• What needs to be done: Give back an exact copy of the lines from the start of the material through the line bearing "Given: Click the 'has halted' text". Include both ends and nothing else.

• Records for this task:
--- START ---

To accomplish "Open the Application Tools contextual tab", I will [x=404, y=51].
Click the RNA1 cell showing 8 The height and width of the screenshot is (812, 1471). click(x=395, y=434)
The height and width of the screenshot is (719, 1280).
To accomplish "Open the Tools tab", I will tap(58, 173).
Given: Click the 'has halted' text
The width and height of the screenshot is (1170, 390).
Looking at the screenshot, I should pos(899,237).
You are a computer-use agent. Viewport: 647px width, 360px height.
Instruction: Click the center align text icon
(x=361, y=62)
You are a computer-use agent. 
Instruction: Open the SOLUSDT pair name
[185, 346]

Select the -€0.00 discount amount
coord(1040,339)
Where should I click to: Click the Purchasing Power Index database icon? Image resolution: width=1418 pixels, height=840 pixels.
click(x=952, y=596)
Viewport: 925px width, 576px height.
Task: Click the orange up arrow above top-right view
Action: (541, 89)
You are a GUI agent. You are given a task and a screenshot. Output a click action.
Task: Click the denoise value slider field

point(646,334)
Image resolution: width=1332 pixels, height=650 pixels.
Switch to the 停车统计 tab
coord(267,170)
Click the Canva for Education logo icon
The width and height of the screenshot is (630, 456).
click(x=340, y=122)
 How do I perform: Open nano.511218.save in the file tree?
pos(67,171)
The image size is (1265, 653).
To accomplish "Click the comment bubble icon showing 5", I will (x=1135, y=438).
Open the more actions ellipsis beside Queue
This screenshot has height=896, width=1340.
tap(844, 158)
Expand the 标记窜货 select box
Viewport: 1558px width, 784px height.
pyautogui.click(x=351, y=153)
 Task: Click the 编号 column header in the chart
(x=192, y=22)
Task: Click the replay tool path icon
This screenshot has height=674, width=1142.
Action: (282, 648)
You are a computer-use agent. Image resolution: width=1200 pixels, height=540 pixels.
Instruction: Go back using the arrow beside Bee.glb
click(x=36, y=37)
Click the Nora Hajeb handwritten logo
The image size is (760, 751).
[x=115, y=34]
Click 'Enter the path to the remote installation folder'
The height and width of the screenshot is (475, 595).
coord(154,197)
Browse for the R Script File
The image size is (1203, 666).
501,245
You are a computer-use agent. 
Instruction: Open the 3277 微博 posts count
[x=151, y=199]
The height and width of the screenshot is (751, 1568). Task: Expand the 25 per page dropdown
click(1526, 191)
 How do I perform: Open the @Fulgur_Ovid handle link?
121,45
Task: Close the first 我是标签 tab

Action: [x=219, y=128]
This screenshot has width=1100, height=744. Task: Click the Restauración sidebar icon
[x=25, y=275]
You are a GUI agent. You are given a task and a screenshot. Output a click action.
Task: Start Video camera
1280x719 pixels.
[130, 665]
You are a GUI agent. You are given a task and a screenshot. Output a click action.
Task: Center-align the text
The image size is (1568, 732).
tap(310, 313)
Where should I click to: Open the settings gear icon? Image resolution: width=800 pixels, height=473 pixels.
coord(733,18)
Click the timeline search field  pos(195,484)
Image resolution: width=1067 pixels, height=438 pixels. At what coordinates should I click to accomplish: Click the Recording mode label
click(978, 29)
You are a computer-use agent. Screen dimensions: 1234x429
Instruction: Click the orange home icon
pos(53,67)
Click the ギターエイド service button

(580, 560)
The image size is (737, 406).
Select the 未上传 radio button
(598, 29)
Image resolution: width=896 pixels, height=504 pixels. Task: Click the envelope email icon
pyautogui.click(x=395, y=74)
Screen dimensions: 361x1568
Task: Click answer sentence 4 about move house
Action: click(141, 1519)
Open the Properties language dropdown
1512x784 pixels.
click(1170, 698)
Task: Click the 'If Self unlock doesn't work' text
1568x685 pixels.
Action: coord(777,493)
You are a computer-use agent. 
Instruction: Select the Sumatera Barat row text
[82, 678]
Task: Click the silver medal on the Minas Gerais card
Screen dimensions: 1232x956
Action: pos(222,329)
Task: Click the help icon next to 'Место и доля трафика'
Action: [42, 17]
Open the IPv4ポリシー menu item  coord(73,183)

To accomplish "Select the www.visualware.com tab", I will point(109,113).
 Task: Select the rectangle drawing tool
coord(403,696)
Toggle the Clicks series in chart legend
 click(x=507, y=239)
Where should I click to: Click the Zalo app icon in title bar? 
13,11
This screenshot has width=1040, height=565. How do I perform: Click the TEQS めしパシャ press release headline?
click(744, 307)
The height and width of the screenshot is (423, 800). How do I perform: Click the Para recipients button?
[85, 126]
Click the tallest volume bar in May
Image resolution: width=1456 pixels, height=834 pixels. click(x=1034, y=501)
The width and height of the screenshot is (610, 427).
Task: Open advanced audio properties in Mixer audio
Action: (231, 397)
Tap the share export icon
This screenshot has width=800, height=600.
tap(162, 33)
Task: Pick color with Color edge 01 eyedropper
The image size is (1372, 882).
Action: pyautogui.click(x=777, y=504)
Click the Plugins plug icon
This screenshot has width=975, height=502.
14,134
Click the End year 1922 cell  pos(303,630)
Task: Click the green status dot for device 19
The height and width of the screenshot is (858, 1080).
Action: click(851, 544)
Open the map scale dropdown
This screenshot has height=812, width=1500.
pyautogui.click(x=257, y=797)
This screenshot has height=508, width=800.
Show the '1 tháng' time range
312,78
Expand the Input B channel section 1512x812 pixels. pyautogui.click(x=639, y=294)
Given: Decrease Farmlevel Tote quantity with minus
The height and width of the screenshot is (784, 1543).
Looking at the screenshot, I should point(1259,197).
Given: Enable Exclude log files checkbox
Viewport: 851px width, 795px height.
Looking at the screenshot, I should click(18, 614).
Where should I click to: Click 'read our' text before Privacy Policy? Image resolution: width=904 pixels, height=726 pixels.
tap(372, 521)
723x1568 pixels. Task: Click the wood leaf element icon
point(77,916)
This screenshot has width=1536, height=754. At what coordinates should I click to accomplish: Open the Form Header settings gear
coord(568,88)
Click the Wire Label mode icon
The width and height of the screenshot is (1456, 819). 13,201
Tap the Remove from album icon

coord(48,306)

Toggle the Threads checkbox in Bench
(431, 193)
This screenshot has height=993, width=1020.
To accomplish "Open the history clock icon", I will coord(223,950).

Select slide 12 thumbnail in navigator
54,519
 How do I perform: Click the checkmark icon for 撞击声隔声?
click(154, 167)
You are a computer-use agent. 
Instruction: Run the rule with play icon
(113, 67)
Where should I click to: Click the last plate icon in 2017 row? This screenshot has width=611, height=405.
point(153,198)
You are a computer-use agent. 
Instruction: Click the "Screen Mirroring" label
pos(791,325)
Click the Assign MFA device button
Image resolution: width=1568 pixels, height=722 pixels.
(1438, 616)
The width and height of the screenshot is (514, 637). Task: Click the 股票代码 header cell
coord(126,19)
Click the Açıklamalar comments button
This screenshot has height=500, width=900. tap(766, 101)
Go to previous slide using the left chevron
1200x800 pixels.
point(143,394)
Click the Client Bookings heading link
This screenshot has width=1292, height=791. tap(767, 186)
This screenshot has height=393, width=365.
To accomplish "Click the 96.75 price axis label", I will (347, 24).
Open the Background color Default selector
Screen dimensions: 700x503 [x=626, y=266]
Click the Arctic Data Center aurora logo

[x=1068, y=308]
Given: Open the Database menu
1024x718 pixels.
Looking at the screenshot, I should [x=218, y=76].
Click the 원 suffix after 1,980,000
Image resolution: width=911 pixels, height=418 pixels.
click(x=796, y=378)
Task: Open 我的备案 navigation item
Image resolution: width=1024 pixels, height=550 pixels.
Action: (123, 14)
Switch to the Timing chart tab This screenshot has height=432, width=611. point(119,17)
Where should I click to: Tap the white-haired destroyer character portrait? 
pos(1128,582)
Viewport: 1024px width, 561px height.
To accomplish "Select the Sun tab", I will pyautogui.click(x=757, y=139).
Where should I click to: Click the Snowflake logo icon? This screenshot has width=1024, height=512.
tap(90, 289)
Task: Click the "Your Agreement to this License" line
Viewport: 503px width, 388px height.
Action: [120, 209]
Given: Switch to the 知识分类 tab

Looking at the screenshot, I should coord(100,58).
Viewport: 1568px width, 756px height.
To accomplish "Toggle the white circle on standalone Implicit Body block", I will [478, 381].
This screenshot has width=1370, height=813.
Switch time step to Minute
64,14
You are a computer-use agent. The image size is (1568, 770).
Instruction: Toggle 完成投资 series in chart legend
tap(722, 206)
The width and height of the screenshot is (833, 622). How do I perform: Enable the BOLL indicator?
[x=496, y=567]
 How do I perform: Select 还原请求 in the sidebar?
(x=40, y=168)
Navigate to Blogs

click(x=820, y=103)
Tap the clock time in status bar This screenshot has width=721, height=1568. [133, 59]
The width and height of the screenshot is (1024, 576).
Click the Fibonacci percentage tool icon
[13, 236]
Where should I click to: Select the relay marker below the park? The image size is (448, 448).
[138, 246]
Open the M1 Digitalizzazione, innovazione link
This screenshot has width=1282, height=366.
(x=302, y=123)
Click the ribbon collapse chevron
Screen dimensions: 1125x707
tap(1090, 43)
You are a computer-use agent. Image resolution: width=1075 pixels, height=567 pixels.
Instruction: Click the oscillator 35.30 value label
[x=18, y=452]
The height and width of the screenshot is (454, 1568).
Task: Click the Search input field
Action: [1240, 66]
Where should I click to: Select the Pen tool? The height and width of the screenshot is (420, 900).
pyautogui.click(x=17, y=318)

--- END ---

• Answer space:
To accomplish "Open the Application Tools contextual tab", I will [x=404, y=51].
Click the RNA1 cell showing 8 The height and width of the screenshot is (812, 1471). click(x=395, y=434)
The height and width of the screenshot is (719, 1280).
To accomplish "Open the Tools tab", I will tap(58, 173).
Given: Click the 'has halted' text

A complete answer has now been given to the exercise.